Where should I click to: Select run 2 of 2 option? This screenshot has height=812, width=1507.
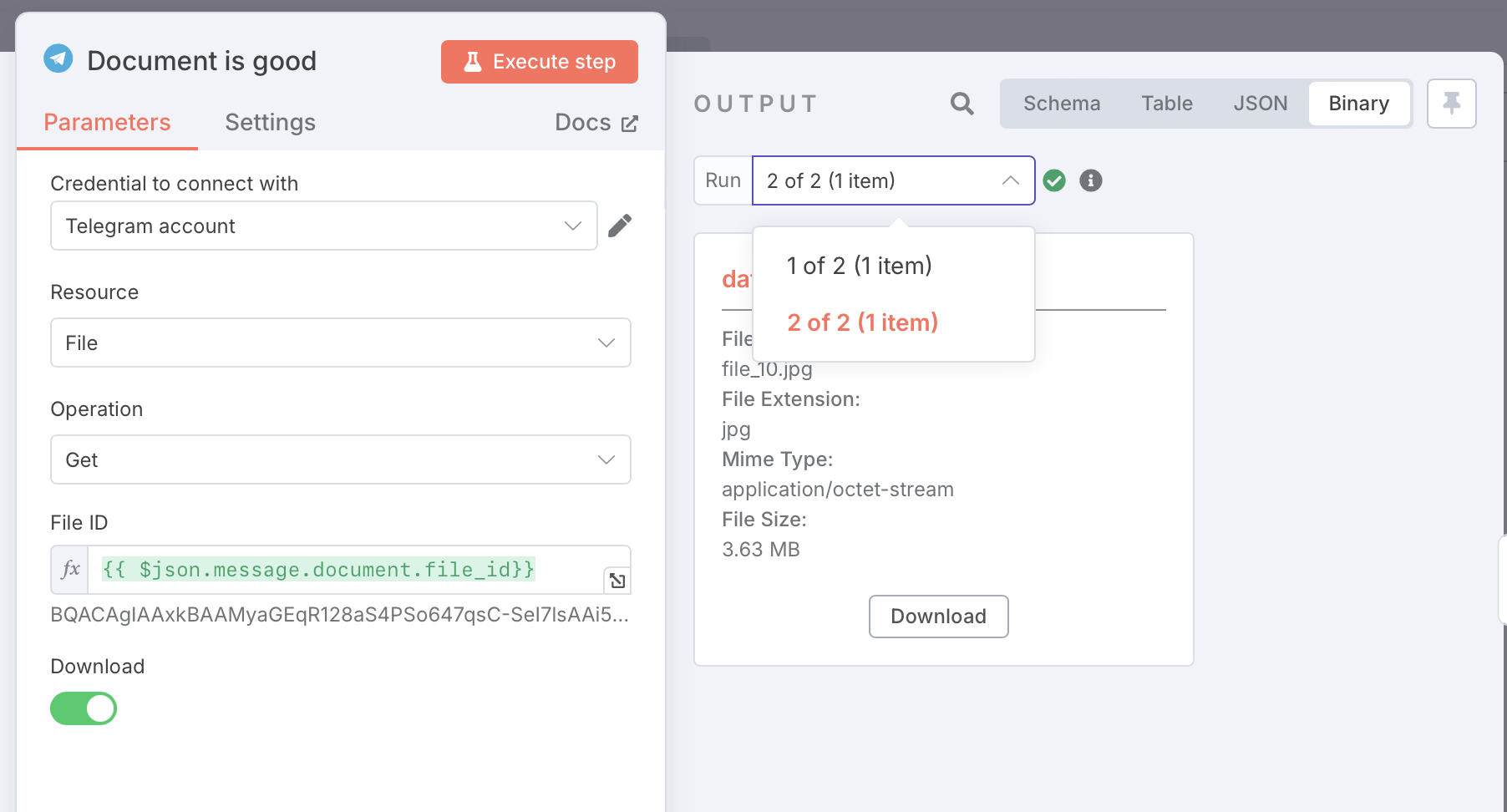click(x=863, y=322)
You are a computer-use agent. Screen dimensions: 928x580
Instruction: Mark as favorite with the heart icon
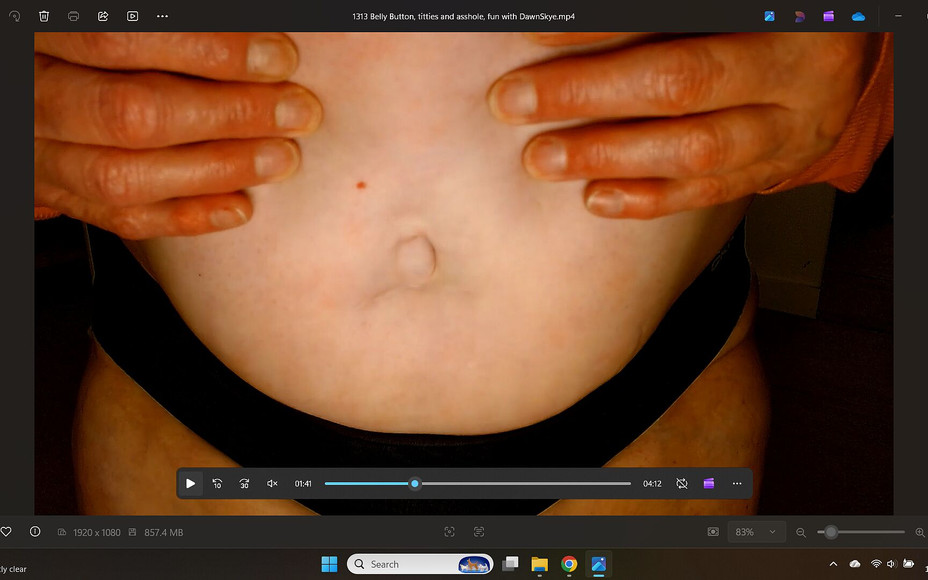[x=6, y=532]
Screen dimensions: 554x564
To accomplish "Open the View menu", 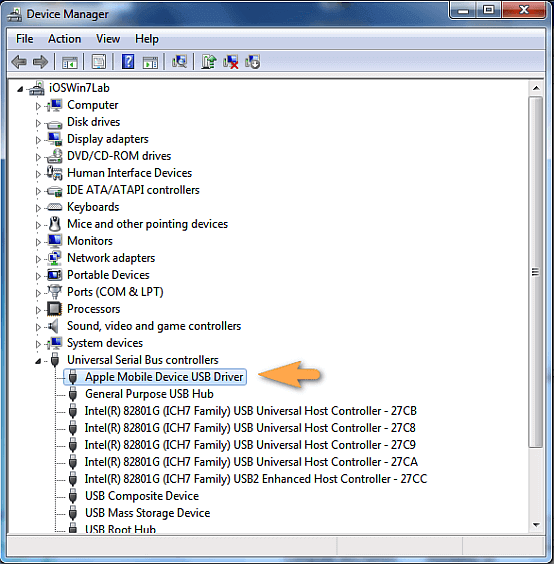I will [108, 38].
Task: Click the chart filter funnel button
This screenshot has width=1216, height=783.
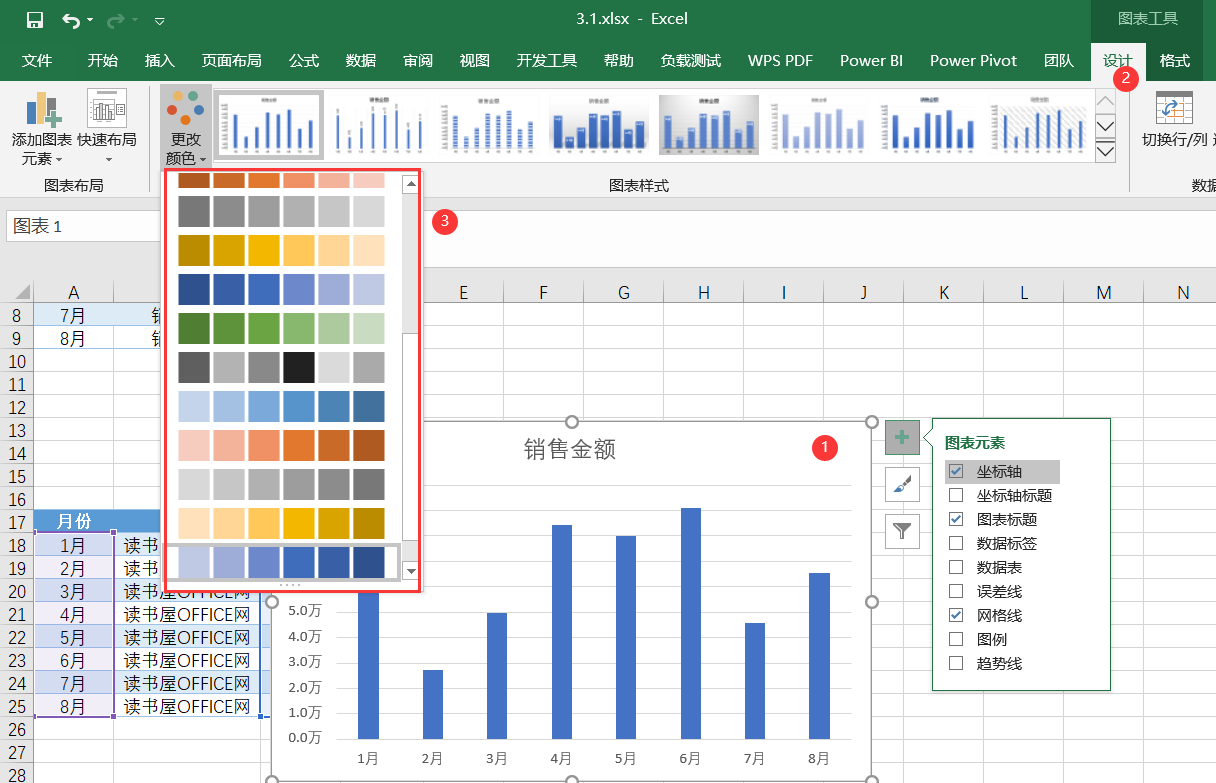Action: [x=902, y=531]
************
What needs to be done: Filtering the entries above by the word "dimensions", copy each line that matches.

Written answer:
You are a computer-use agent. Screen dimensions: 928x580
Screen dimensions: 554x564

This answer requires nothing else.